Write out all the entries word for word, but skip any images.

# # #

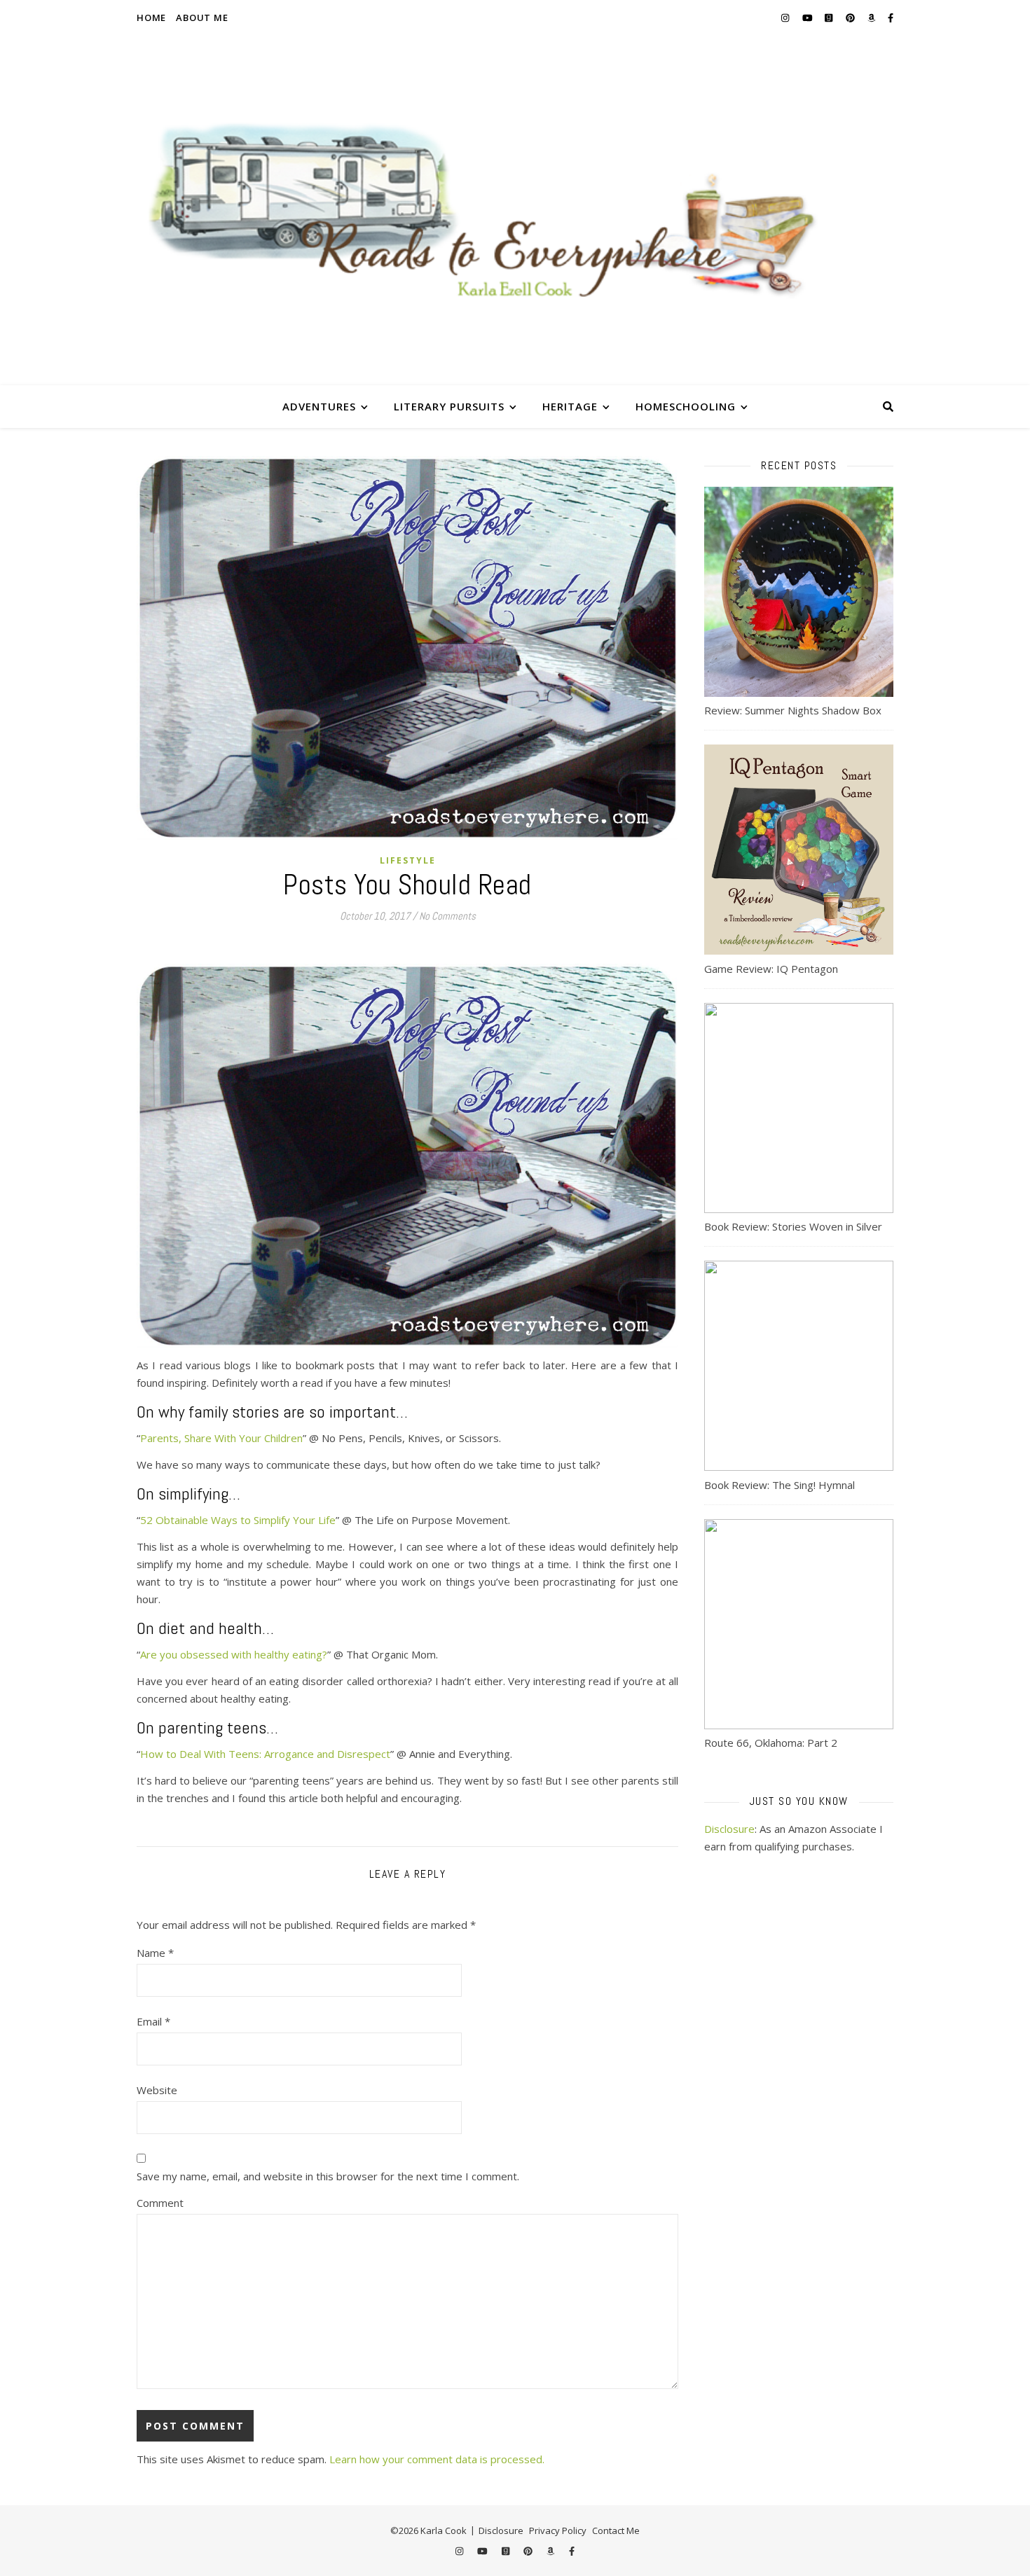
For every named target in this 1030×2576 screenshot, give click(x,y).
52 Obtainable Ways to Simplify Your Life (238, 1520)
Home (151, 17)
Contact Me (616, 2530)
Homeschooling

# # #

Completed exercise
For every named target in this 1030×2576 screenshot, give click(x,y).
52 Obtainable Ways to Simplify Your Life (238, 1520)
Home (151, 17)
Contact Me (616, 2530)
Homeschooling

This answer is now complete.